Sheri Fink

Sheri Fink

Sheri Fink

Sheri Fink has built a distinguished career as an investigative journalist committed to exposing the human dimensions of public health crises and institutional failure. A physician-turned-reporter, she brings both scientific rigor and narrative empathy to stories about systems under extreme stress and the ethical dilemmas that emerge when ordinary people face impossible choices.
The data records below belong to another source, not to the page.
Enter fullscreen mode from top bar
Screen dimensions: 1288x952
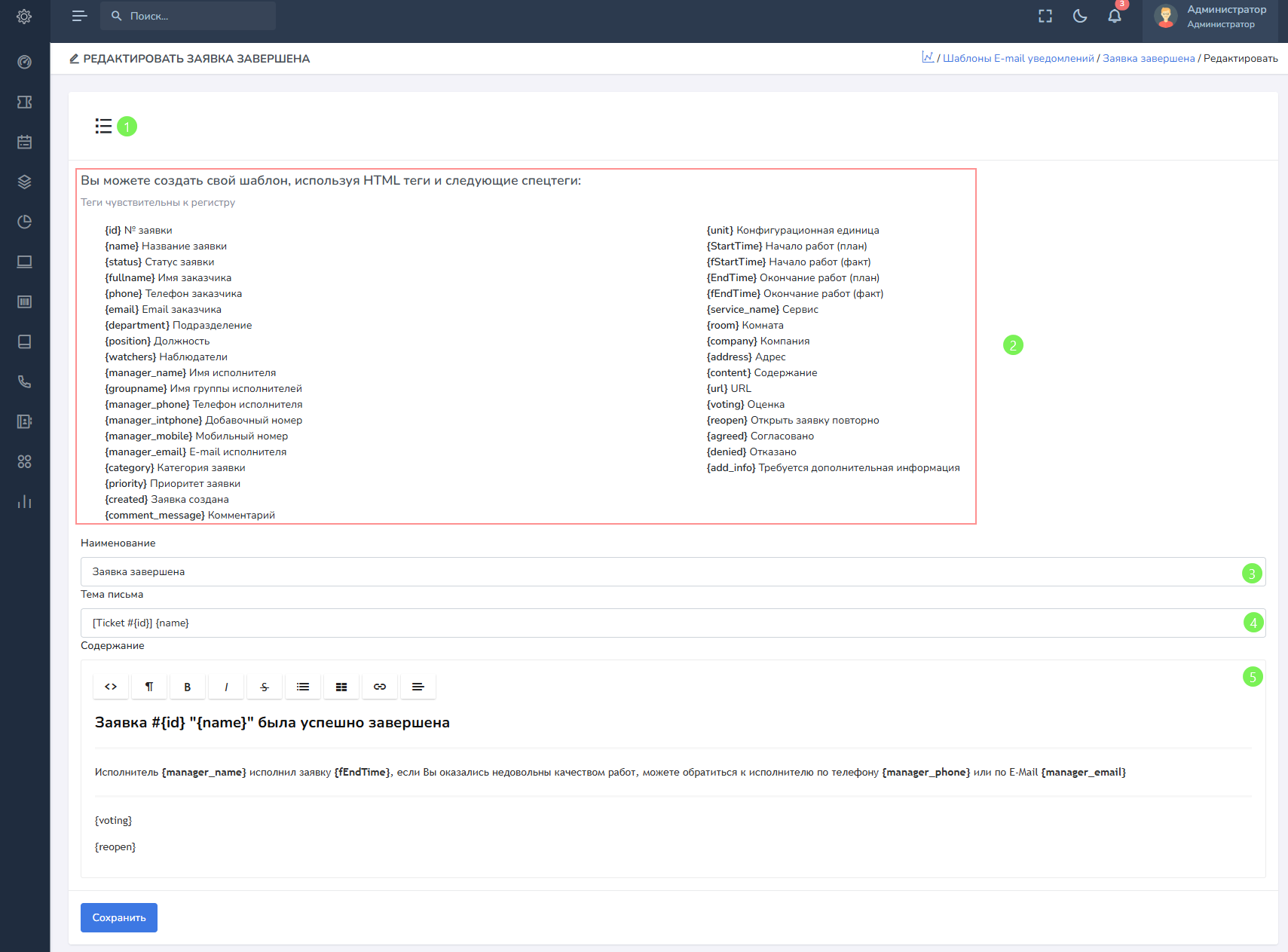click(1045, 16)
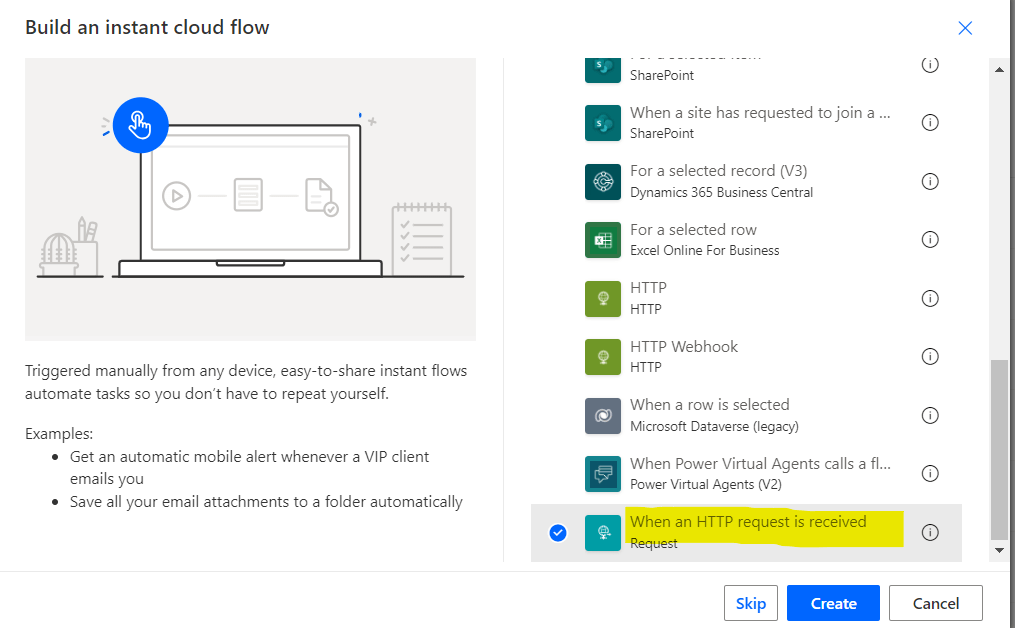Open info for the HTTP Webhook trigger
The height and width of the screenshot is (628, 1015).
pos(930,356)
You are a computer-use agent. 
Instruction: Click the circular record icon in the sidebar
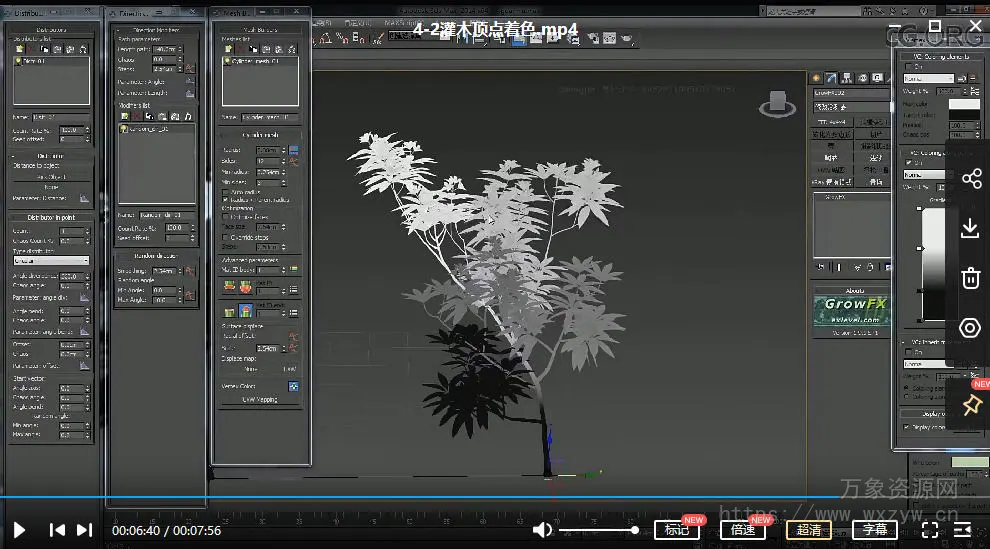[970, 328]
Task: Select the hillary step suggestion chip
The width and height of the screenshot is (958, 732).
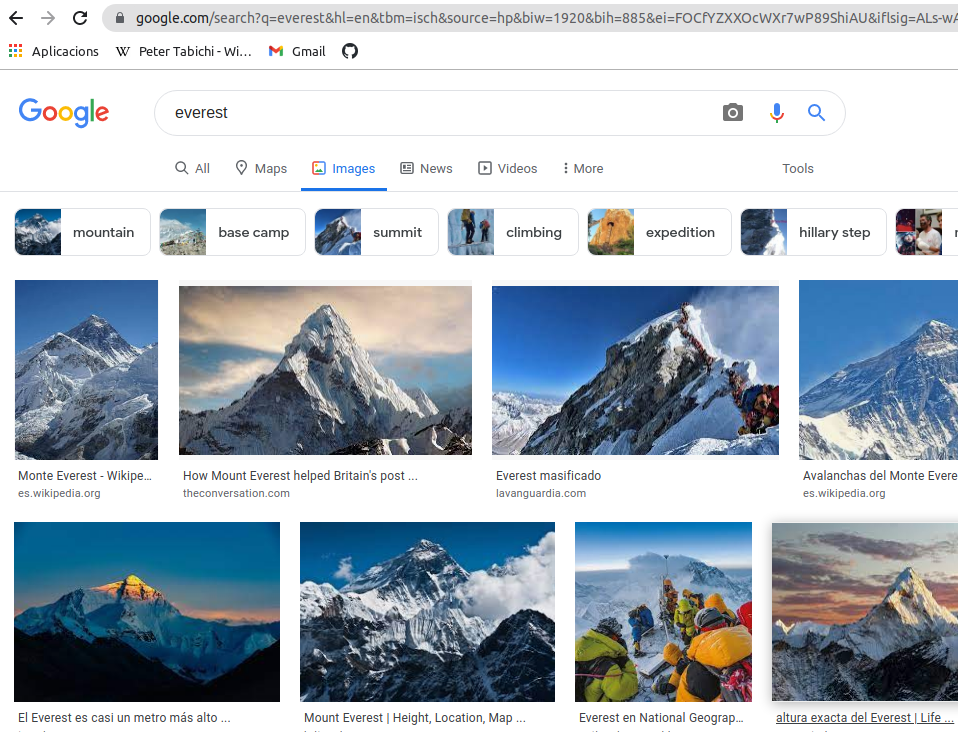Action: (x=812, y=232)
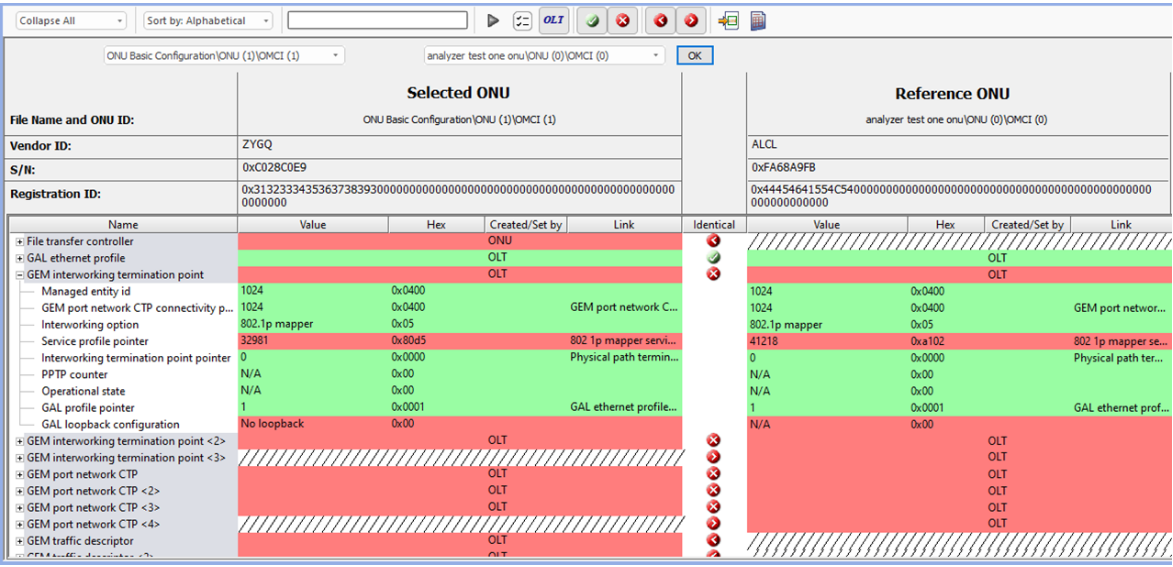The image size is (1173, 567).
Task: Click the Identical column header
Action: 713,225

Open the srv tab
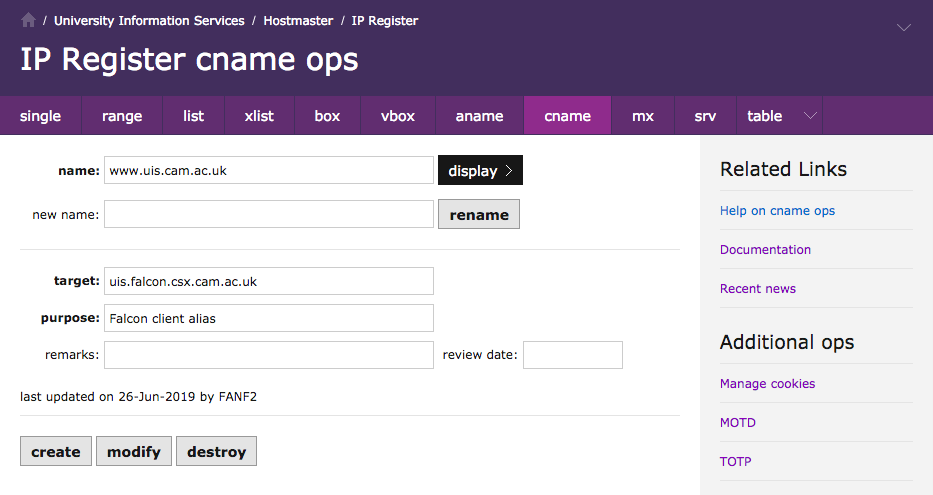pos(705,116)
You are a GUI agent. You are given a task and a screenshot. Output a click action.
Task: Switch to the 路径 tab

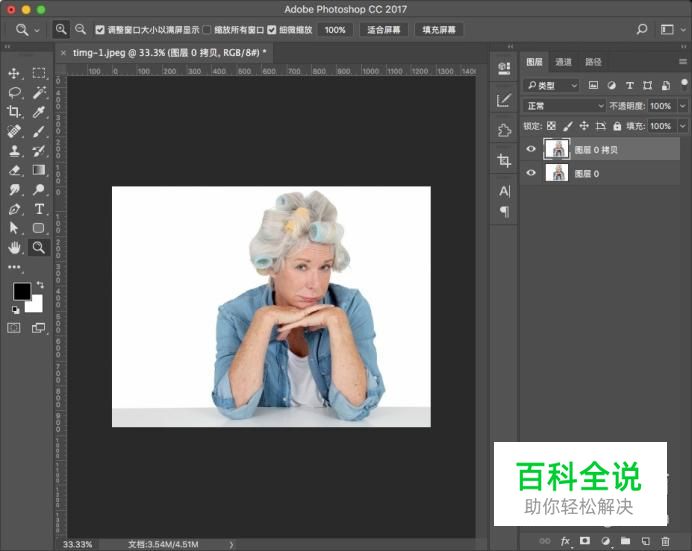click(x=593, y=62)
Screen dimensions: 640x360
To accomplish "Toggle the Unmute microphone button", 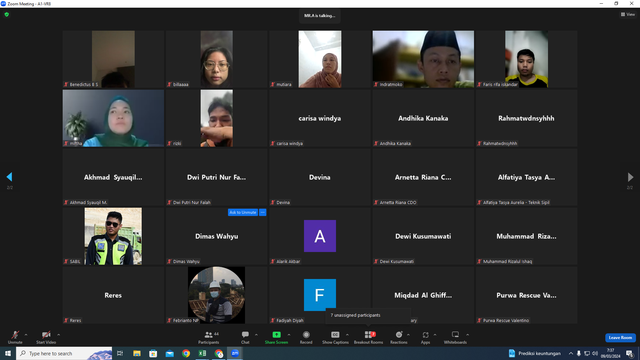I will tap(15, 335).
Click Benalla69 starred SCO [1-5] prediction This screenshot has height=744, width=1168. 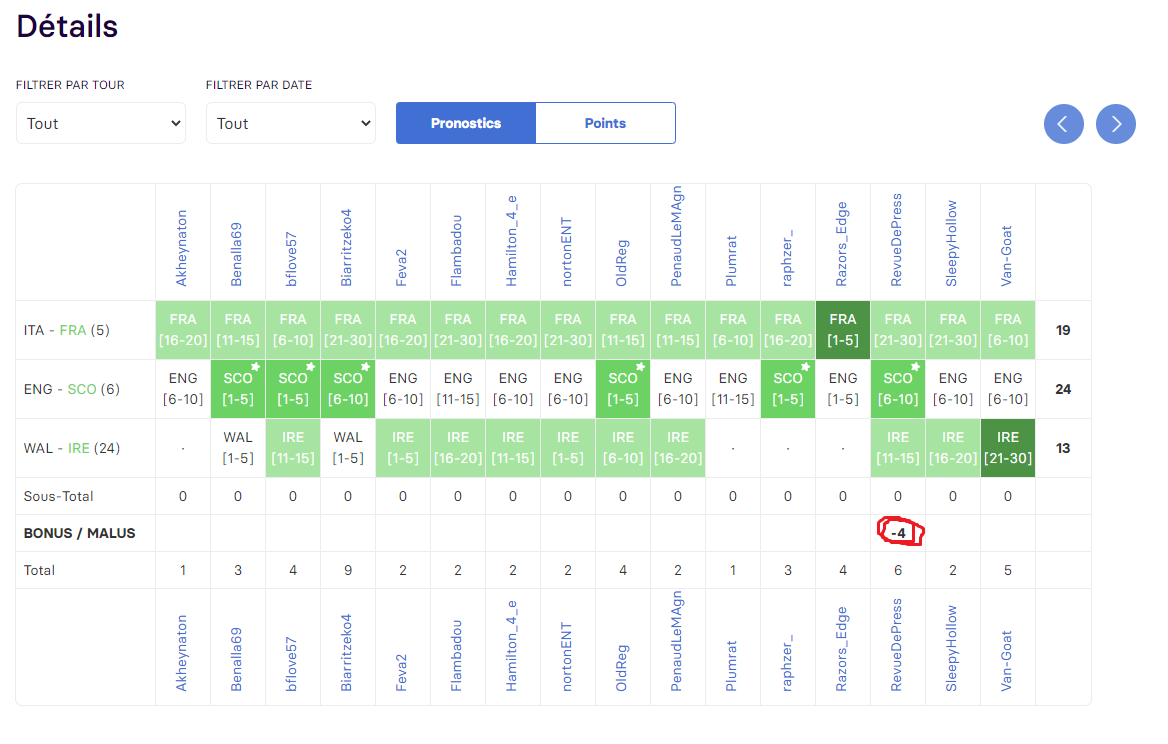tap(238, 389)
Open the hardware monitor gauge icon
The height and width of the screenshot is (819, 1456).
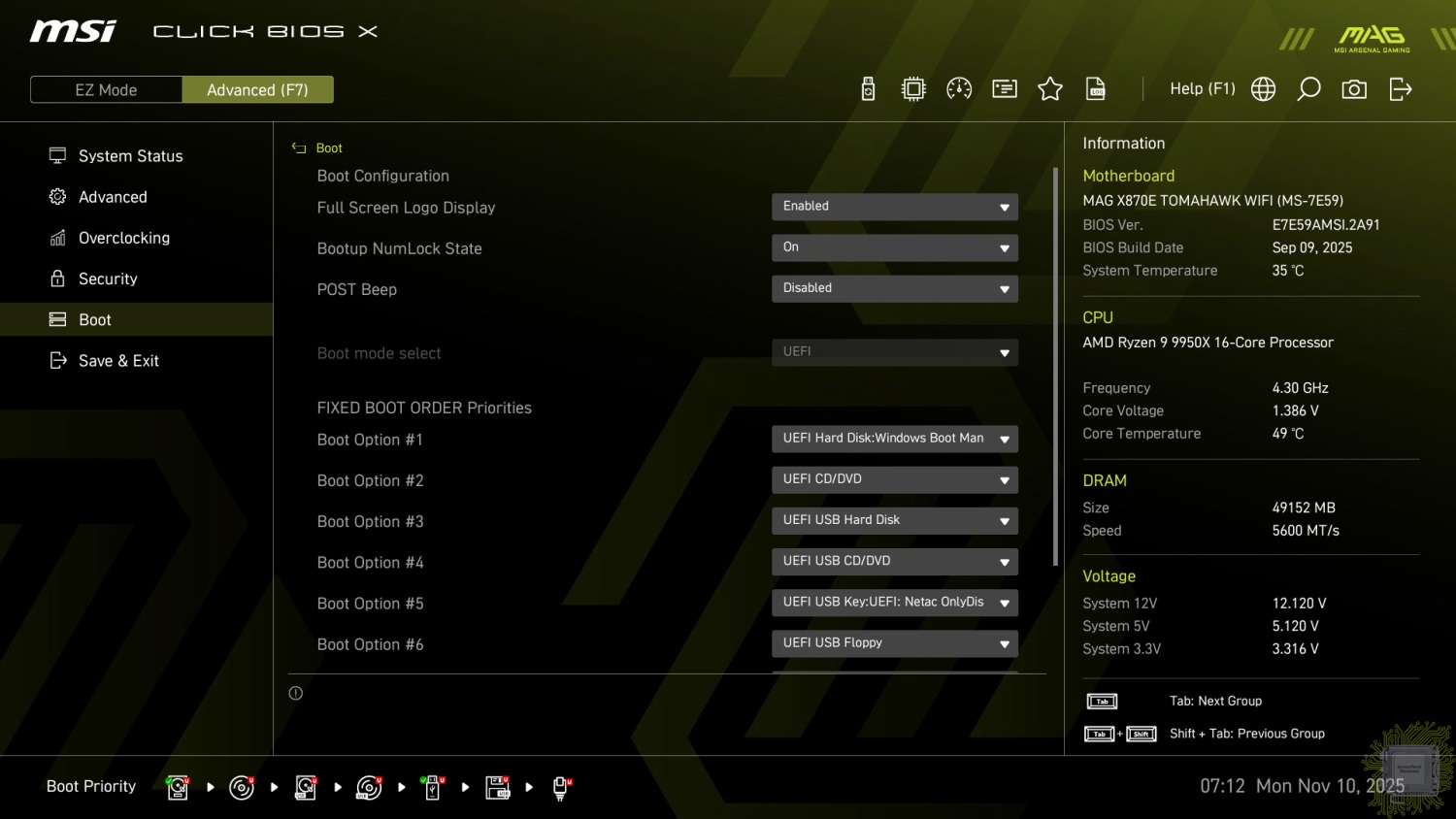(959, 89)
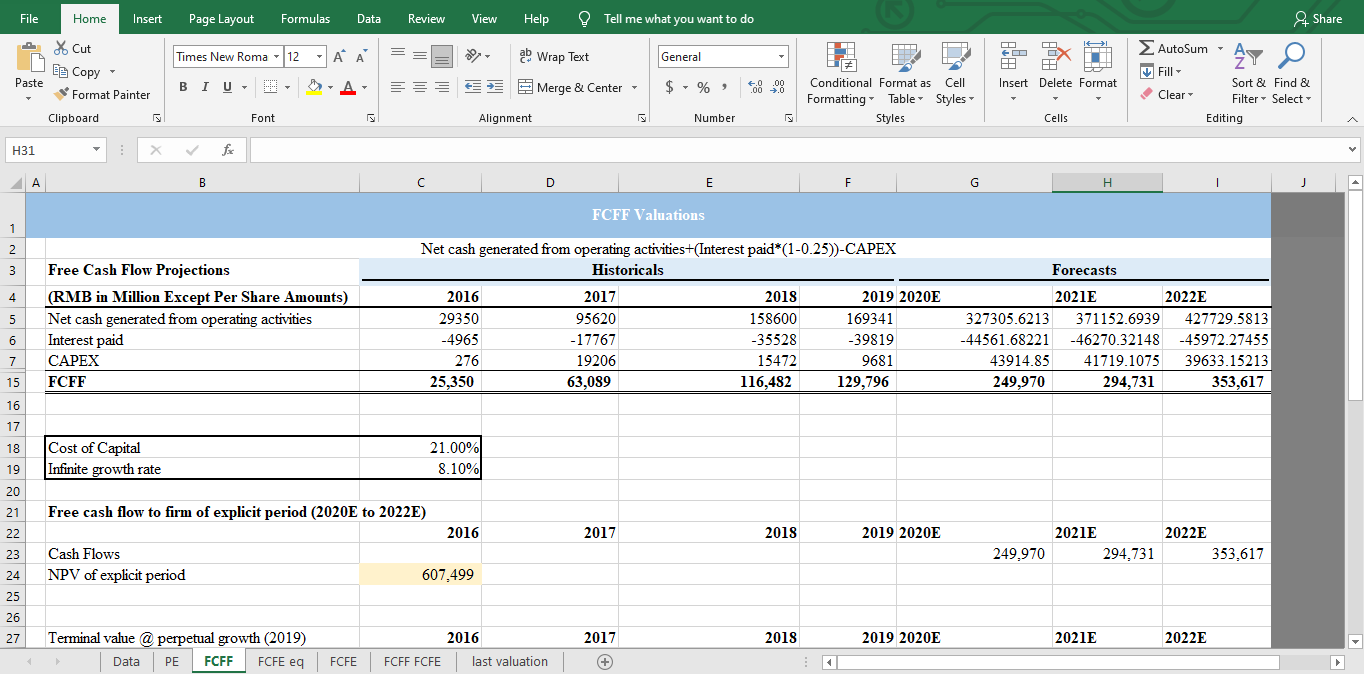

Her background in emergency medicine informs her ability to navigate complex medical and ethical terrain, lending credibility and nuance to her investigations of how institutions—and the individuals within them—respond when everything falls apart.

Fink’s masterwork, Five Days at Memorial, won the 2013 National Book Critics Circle Award for Nonfiction, cementing her reputation as one of the foremost chroniclers of disaster and institutional accountability. The book reconstructs the chaotic aftermath of Hurricane Katrina at New Orleans’ Memorial Medical Center, where a group of physicians and nurses faced crushing shortages of resources and medication. Rather than offering easy answers, Fink immerses readers in the moral complexity of the moment, examining the decisions made by medical staff and the subsequent criminal investigations that followed. The book’s recognition reflects both its meticulous reporting and its profound meditation on how institutions and individuals grapple with impossible circumstances—themes that define much of Fink’s broader body of work.